[[ Provided material, beginning ]]

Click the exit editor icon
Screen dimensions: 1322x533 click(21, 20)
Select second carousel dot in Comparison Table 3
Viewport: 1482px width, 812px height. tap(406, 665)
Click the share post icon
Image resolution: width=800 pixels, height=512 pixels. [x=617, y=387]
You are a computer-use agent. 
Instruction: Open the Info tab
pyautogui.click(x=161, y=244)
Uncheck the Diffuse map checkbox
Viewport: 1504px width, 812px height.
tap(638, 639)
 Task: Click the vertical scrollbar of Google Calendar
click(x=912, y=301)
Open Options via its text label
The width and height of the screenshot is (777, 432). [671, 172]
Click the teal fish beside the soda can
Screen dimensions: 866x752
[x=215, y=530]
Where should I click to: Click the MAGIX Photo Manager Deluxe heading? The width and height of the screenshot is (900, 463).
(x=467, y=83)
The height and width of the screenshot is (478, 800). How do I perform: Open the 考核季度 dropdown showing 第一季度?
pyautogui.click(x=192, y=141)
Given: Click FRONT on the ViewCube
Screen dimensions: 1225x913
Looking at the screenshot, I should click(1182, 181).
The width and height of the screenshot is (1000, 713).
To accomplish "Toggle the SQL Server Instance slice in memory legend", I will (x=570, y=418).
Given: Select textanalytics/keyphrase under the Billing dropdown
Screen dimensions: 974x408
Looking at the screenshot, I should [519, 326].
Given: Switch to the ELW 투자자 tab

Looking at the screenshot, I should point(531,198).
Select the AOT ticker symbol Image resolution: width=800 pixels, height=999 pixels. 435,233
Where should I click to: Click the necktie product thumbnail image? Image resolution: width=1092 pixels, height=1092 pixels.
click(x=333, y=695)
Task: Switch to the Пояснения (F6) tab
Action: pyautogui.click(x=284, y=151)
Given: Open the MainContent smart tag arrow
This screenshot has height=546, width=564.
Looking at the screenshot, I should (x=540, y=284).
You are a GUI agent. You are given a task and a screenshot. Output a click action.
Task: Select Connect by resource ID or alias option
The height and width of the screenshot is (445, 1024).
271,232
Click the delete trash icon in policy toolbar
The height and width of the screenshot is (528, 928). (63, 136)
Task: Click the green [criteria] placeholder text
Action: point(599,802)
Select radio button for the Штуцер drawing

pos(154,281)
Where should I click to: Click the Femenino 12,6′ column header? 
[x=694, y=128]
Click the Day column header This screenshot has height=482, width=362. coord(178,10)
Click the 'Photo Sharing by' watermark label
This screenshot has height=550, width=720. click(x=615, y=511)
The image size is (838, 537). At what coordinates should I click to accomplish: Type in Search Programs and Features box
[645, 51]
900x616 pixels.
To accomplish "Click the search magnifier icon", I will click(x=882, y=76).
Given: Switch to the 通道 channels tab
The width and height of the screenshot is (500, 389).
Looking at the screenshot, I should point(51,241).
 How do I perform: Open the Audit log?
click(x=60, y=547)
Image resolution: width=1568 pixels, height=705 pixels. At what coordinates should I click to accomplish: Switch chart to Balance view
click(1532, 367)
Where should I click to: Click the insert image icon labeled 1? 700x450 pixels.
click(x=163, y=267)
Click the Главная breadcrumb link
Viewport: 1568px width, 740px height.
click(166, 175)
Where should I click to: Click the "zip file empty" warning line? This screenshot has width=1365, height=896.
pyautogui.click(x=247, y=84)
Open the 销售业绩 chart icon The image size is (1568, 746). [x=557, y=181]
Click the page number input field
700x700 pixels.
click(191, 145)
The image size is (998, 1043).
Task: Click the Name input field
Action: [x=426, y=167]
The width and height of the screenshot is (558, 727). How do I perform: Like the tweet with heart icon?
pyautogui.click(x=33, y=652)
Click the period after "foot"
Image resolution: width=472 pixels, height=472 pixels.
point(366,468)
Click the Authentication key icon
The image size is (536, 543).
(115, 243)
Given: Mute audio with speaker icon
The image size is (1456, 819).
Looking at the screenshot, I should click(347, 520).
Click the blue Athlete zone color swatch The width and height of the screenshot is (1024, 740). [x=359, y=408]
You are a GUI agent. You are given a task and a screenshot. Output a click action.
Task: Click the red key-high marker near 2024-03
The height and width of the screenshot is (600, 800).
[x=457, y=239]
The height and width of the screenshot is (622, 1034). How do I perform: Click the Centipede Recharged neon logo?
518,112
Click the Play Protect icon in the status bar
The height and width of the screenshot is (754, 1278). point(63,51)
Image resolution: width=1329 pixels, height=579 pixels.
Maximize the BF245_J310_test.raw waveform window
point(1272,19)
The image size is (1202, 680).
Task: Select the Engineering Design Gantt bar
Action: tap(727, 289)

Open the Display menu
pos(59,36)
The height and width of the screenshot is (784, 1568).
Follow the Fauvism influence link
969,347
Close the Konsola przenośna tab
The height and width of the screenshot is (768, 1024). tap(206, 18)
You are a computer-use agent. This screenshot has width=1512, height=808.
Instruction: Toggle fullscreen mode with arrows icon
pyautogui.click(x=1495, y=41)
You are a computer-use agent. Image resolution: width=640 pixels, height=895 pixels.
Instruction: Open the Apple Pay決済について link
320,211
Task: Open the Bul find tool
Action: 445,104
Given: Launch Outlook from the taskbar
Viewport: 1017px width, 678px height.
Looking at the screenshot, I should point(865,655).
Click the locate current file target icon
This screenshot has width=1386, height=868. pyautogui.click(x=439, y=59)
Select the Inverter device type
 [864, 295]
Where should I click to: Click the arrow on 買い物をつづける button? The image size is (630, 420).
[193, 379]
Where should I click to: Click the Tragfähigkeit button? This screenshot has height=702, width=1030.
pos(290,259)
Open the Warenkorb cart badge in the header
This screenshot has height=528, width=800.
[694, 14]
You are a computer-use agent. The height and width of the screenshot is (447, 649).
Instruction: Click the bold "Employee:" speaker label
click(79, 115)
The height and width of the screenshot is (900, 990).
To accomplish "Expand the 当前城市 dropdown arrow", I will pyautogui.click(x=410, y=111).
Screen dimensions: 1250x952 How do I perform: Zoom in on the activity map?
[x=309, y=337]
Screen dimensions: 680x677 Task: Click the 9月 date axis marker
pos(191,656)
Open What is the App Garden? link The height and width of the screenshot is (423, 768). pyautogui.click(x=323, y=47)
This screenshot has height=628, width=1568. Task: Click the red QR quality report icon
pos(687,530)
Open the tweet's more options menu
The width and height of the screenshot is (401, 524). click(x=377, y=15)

[[ Provided material, end ]]

— Task to complete —
The response should consist of the entries, retyped exactly and in full.

— Task solution —
Click the exit editor icon
Screen dimensions: 1322x533 click(21, 20)
Select second carousel dot in Comparison Table 3
Viewport: 1482px width, 812px height. tap(406, 665)
Click the share post icon
Image resolution: width=800 pixels, height=512 pixels. [x=617, y=387]
You are a computer-use agent. 
Instruction: Open the Info tab
pyautogui.click(x=161, y=244)
Uncheck the Diffuse map checkbox
Viewport: 1504px width, 812px height.
tap(638, 639)
 Task: Click the vertical scrollbar of Google Calendar
click(x=912, y=301)
Open Options via its text label
The width and height of the screenshot is (777, 432). [671, 172]
Click the teal fish beside the soda can
Screen dimensions: 866x752
[x=215, y=530]
Where should I click to: Click the MAGIX Photo Manager Deluxe heading? The width and height of the screenshot is (900, 463).
(x=467, y=83)
The height and width of the screenshot is (478, 800). How do I perform: Open the 考核季度 dropdown showing 第一季度?
pyautogui.click(x=192, y=141)
Given: Click FRONT on the ViewCube
Screen dimensions: 1225x913
Looking at the screenshot, I should click(1182, 181).
The width and height of the screenshot is (1000, 713).
To accomplish "Toggle the SQL Server Instance slice in memory legend", I will (x=570, y=418).
Given: Select textanalytics/keyphrase under the Billing dropdown
Screen dimensions: 974x408
Looking at the screenshot, I should [519, 326].
Given: Switch to the ELW 투자자 tab

Looking at the screenshot, I should point(531,198).
Select the AOT ticker symbol Image resolution: width=800 pixels, height=999 pixels. 435,233
Where should I click to: Click the necktie product thumbnail image? Image resolution: width=1092 pixels, height=1092 pixels.
click(x=333, y=695)
Task: Switch to the Пояснения (F6) tab
Action: pyautogui.click(x=284, y=151)
Given: Open the MainContent smart tag arrow
This screenshot has height=546, width=564.
Looking at the screenshot, I should (x=540, y=284).
You are a GUI agent. You are given a task and a screenshot. Output a click action.
Task: Select Connect by resource ID or alias option
The height and width of the screenshot is (445, 1024).
271,232
Click the delete trash icon in policy toolbar
The height and width of the screenshot is (528, 928). (63, 136)
Task: Click the green [criteria] placeholder text
Action: point(599,802)
Select radio button for the Штуцер drawing

pos(154,281)
Where should I click to: Click the Femenino 12,6′ column header? 
[x=694, y=128]
Click the Day column header This screenshot has height=482, width=362. coord(178,10)
Click the 'Photo Sharing by' watermark label
This screenshot has height=550, width=720. click(x=615, y=511)
The image size is (838, 537). At what coordinates should I click to accomplish: Type in Search Programs and Features box
[645, 51]
900x616 pixels.
To accomplish "Click the search magnifier icon", I will click(x=882, y=76).
Given: Switch to the 通道 channels tab
The width and height of the screenshot is (500, 389).
Looking at the screenshot, I should point(51,241).
 How do I perform: Open the Audit log?
click(x=60, y=547)
Image resolution: width=1568 pixels, height=705 pixels. At what coordinates should I click to accomplish: Switch chart to Balance view
click(1532, 367)
Where should I click to: Click the insert image icon labeled 1? 700x450 pixels.
click(x=163, y=267)
Click the Главная breadcrumb link
Viewport: 1568px width, 740px height.
click(166, 175)
Where should I click to: Click the "zip file empty" warning line? This screenshot has width=1365, height=896.
pyautogui.click(x=247, y=84)
Open the 销售业绩 chart icon The image size is (1568, 746). [x=557, y=181]
Click the page number input field
700x700 pixels.
click(191, 145)
The image size is (998, 1043).
Task: Click the Name input field
Action: [x=426, y=167]
The width and height of the screenshot is (558, 727). How do I perform: Like the tweet with heart icon?
pyautogui.click(x=33, y=652)
Click the period after "foot"
Image resolution: width=472 pixels, height=472 pixels.
point(366,468)
Click the Authentication key icon
The image size is (536, 543).
(115, 243)
Given: Mute audio with speaker icon
The image size is (1456, 819).
Looking at the screenshot, I should click(347, 520).
Click the blue Athlete zone color swatch The width and height of the screenshot is (1024, 740). [x=359, y=408]
You are a GUI agent. You are given a task and a screenshot. Output a click action.
Task: Click the red key-high marker near 2024-03
The height and width of the screenshot is (600, 800).
[x=457, y=239]
The height and width of the screenshot is (622, 1034). How do I perform: Click the Centipede Recharged neon logo?
518,112
Click the Play Protect icon in the status bar
The height and width of the screenshot is (754, 1278). point(63,51)
Image resolution: width=1329 pixels, height=579 pixels.
Maximize the BF245_J310_test.raw waveform window
point(1272,19)
The image size is (1202, 680).
Task: Select the Engineering Design Gantt bar
Action: tap(727, 289)

Open the Display menu
pos(59,36)
The height and width of the screenshot is (784, 1568).
Follow the Fauvism influence link
969,347
Close the Konsola przenośna tab
The height and width of the screenshot is (768, 1024). tap(206, 18)
You are a computer-use agent. This screenshot has width=1512, height=808.
Instruction: Toggle fullscreen mode with arrows icon
pyautogui.click(x=1495, y=41)
You are a computer-use agent. Image resolution: width=640 pixels, height=895 pixels.
Instruction: Open the Apple Pay決済について link
320,211
Task: Open the Bul find tool
Action: 445,104
Given: Launch Outlook from the taskbar
Viewport: 1017px width, 678px height.
Looking at the screenshot, I should point(865,655).
Click the locate current file target icon
This screenshot has width=1386, height=868. pyautogui.click(x=439, y=59)
Select the Inverter device type
 [864, 295]
Where should I click to: Click the arrow on 買い物をつづける button? The image size is (630, 420).
[193, 379]
Where should I click to: Click the Tragfähigkeit button? This screenshot has height=702, width=1030.
pos(290,259)
Open the Warenkorb cart badge in the header
This screenshot has height=528, width=800.
[694, 14]
You are a computer-use agent. The height and width of the screenshot is (447, 649).
Instruction: Click the bold "Employee:" speaker label
click(79, 115)
The height and width of the screenshot is (900, 990).
To accomplish "Expand the 当前城市 dropdown arrow", I will pyautogui.click(x=410, y=111).
Screen dimensions: 1250x952 How do I perform: Zoom in on the activity map?
[x=309, y=337]
Screen dimensions: 680x677 Task: Click the 9月 date axis marker
pos(191,656)
Open What is the App Garden? link The height and width of the screenshot is (423, 768). pyautogui.click(x=323, y=47)
This screenshot has height=628, width=1568. Task: Click the red QR quality report icon
pos(687,530)
Open the tweet's more options menu
The width and height of the screenshot is (401, 524). click(x=377, y=15)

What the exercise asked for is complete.